## Tarea escrita 1:
Responde según el fragmento sobre las víctimas del avión siniestrado:
(a) ¿Desde qué aeropuerto salieron en ómnibus los familiares de las víctimas?
(b) ¿Cómo se llamaba el abuelo materno que inició la tradición de aviadores en la familia?
(c) ¿Hace cuántos años murió Leonardo Herrera Altuna en un accidente aéreo?

## Fragmento para leer:
------------------------------------------------------------------------
Salida en ómnibus de los familiares de las víctimas del avión siniestrado que cubría la ruta La Habana-Holguín, desde el aeropuerto internacional Frank País, de la ciudad de Holguín, Cuba, en horas de la noche del 18 de mayo de 2018. Foto: Juan Pablo Carreras/ ACN.

Nadie está preparado para la pérdida de un ser querido. Un accidente es en este orden, la peor experiencia para el que queda. La muerte te sorprende y arranca de cuajo lo que fue largamente cultivado con amor y cuidados. Cuesta mucho reponerse, que no olvidar, porque nunca se olvida.

Se aprende a andar como el que pierde la visión, un miembro o se cambia el corazón; y también a reír. Se aprende el valor del instante de la felicidad siempre incompleta que nos llega y también a disfrutarlo a sabiendas de su brevedad. Se aprende a priorizar lo importante y trascendente, a dejar a un lado lo banal; se aprende a ser mejores personas, porque se aprende a aquilatar el valor de estar vivos. Entonces, se toma conciencia de que la vida tiene que seguir por los que dependen de nosotros, por nosotros mismos y por salvar el recuerdo hermoso y aleccionador, la obra humana del que se nos fue, que es una forma también de vivir más allá del instante desolador. Se aprende a andar con los dos componentes de la vida: la alegría y el dolor y a seguir, porque la vida es el mayor de los milagros y hay que rendirle culto.

Nací en el seno de una familia de aviadores; diría un poco más: mis raíces andan entre los precursores de la aviación en Cuba. Mis apellidos lo confirman. Una tradición que va desde principios del siglo XX hasta hoy, que empezó mi abuelo materno Oscar Rivery Ortiz entre los primeros pilotos cubanos; mi padre, Enrique Carreras Rolas, quien fuera Héroe de Playa Girón y Héroe de la República de Cuba; que han seguido cinco de mis siete hermanos, más dos de mis cuñados y mi primer esposo, Leonardo Herrera Altuna, quien murió siendo tripulante en un accidente aéreo muy parecido a éste hace 29 años atrás. Por eso me decidí a escribir esto.

Es muy difícil entender la muerte abrupta y todavía más aceptarla. La razón no encuentra lógica a tamaña herida y busca culpables, increíblemente hasta llegamos al extremo de culpamos porque no compartimos tal vez el susto, acaso una premonición en la despedida, en el último beso. Las familias de los pilotos viven siempre con la zozobra de que cada despedida sea la última. En mi casa ninguna de nosotras pudo acostarse a dormir, hasta que sabíamos que el avión había aterrizado. Pero el desafío a la gravedad, la posibilidad de tomar las riendas de una tecnología que no solo equipara el vuelo de las aves, sino que lo supera, es la mayor felicidad que pueda tener quien se dedica a esa profesión. Y en una isla rodeada de mar, ¿quién no sueña con montarse en un avión para conocer lo que hay del otro lado del mar o para acortar distancia en la ecuación del espacio y el tiempo?. El avión sigue siendo hoy, la solución.
------------------------------------------------------------------------
## Información proporcionada:
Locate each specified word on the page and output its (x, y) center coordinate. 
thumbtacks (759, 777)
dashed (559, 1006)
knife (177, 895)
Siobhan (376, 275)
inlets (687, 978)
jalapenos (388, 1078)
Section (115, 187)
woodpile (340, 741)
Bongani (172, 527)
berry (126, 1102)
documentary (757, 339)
------------------------------------------------------------------------
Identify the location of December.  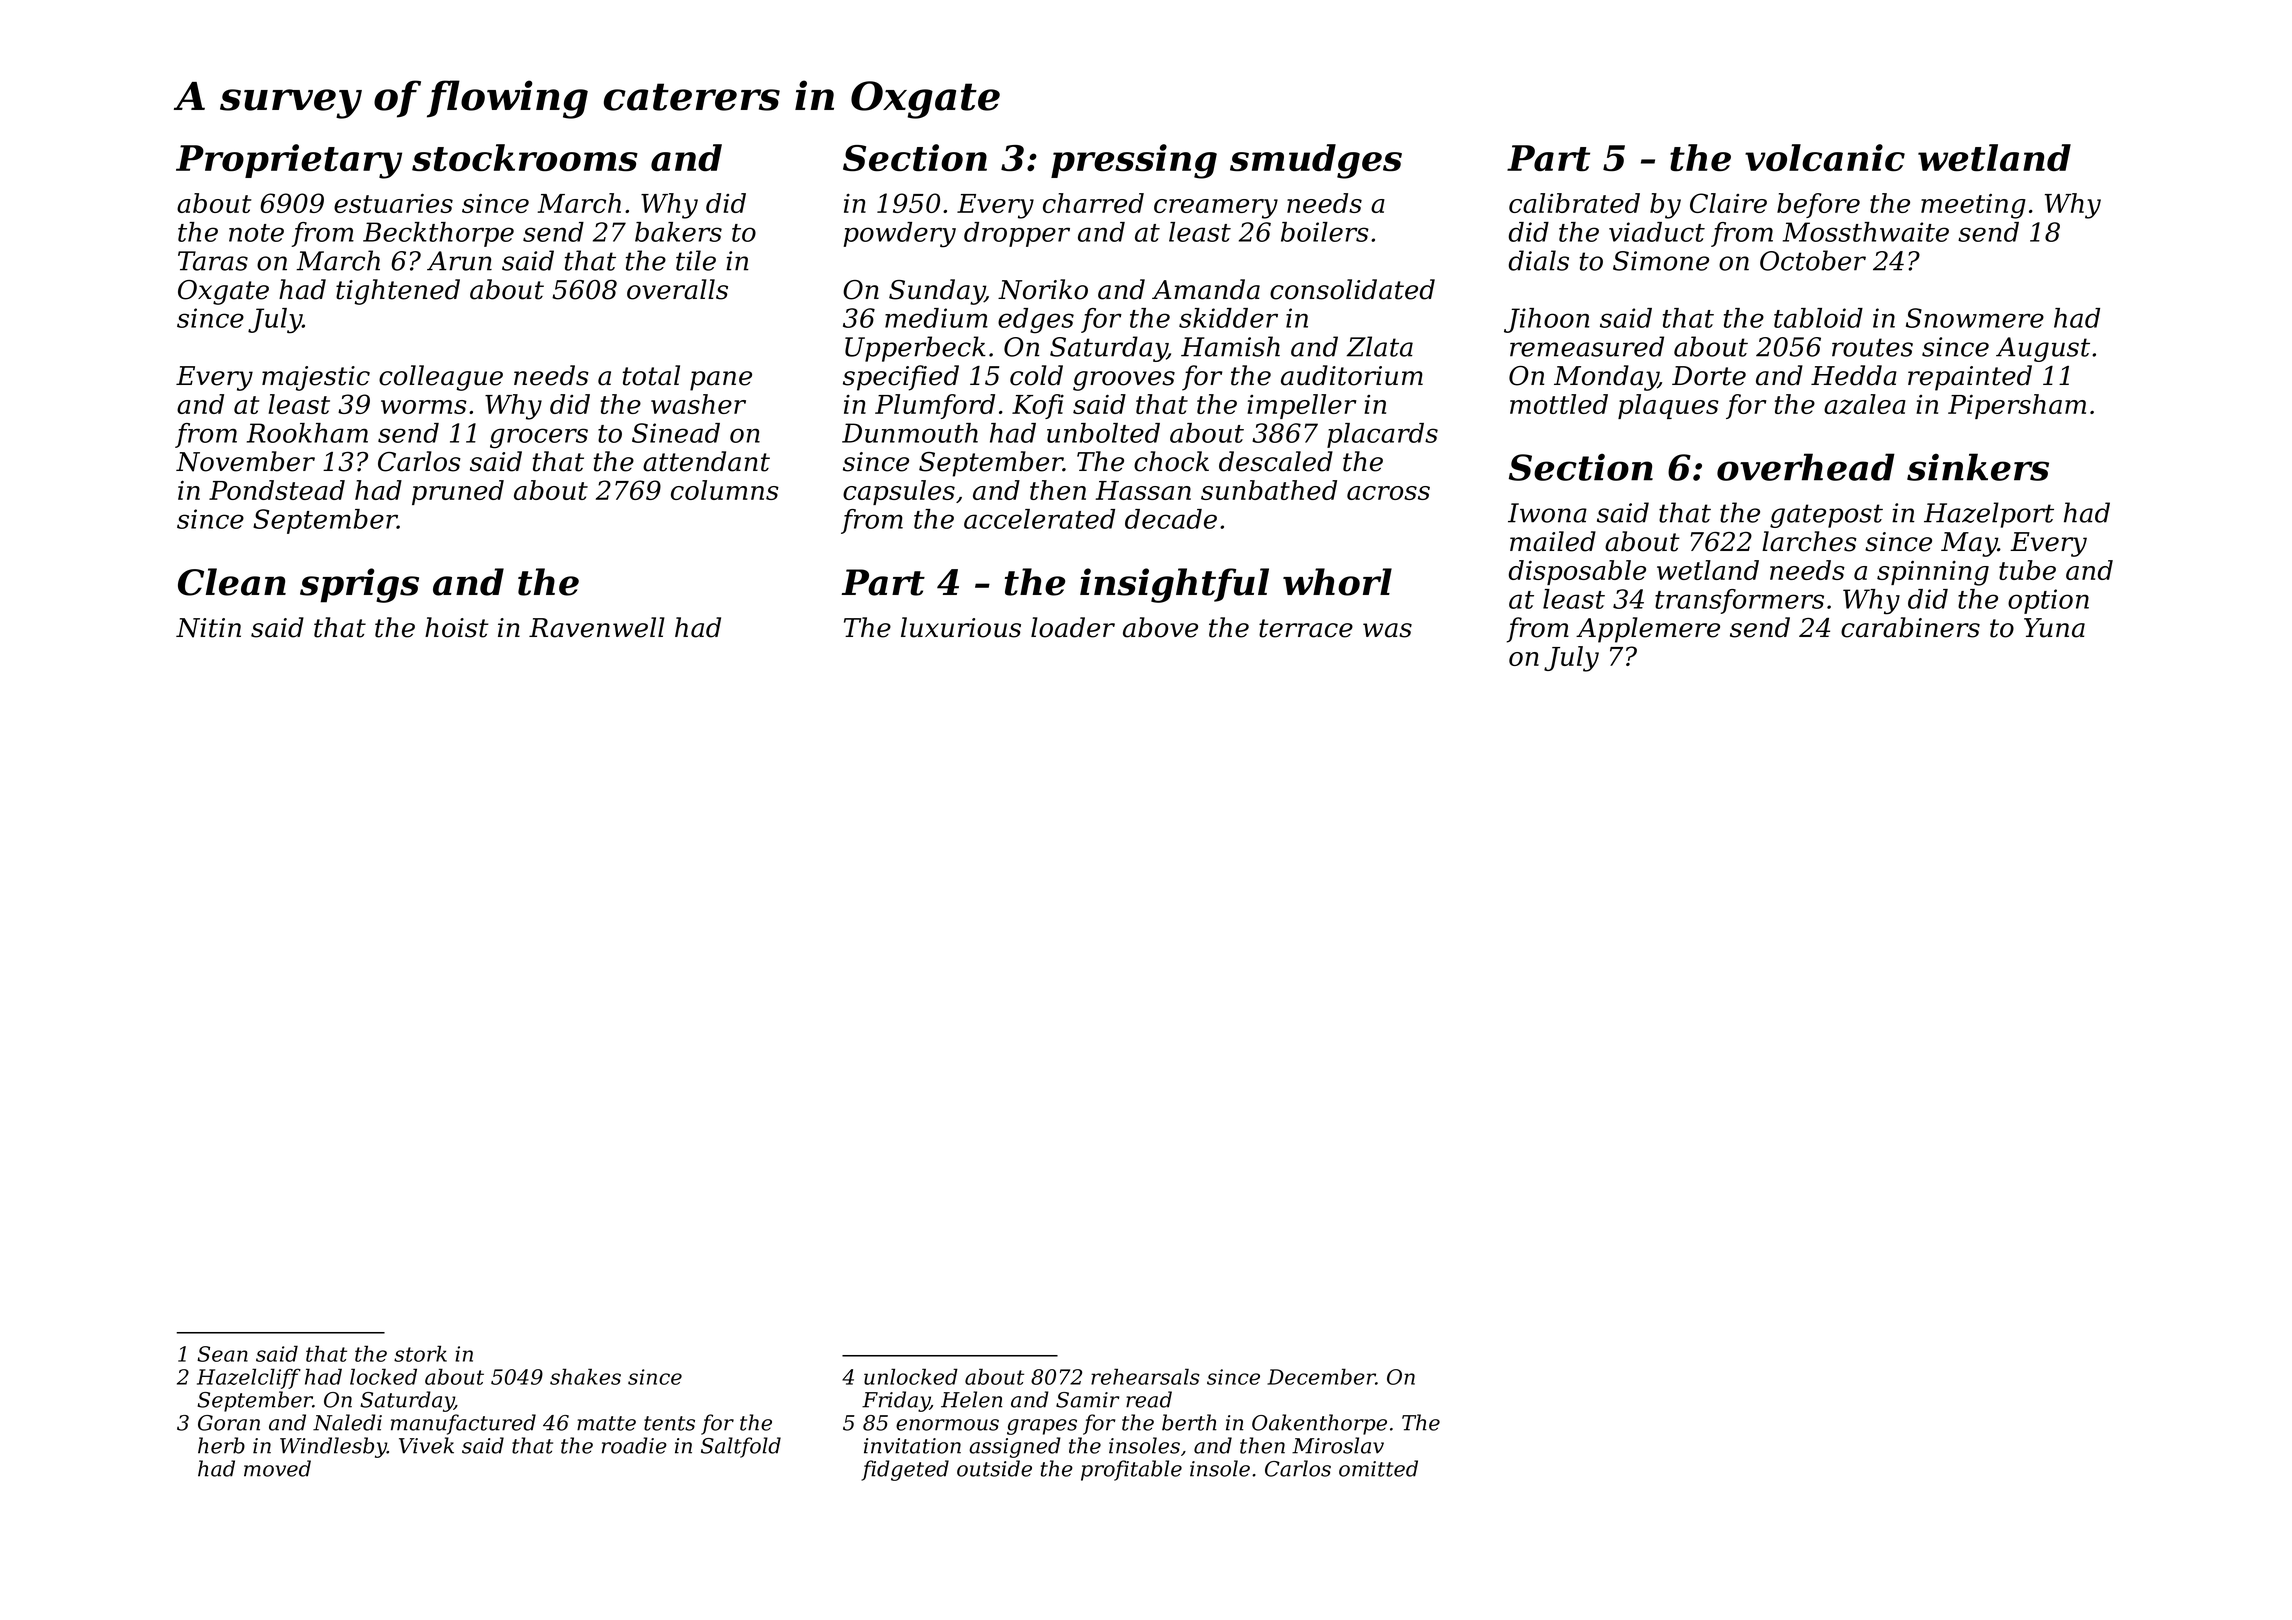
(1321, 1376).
------------------------------------------------------------------------
## Tarea escrita 2:
Transcribe sin cambios las entradas del primer bloque, empezando por la línea que contiene "jalapenos (388, 1078)" y terminando en la que contiene "documentary (757, 339)", ambas incluidas.

## Resultado del ejercicio 1:
(a) Desde el aeropuerto internacional Frank País, de la ciudad de Holguín, Cuba.
(b) Oscar Rivery Ortiz.
(c) Hace 29 años.

## Resultado del ejercicio 2:
jalapenos (388, 1078)
Section (115, 187)
woodpile (340, 741)
Bongani (172, 527)
berry (126, 1102)
documentary (757, 339)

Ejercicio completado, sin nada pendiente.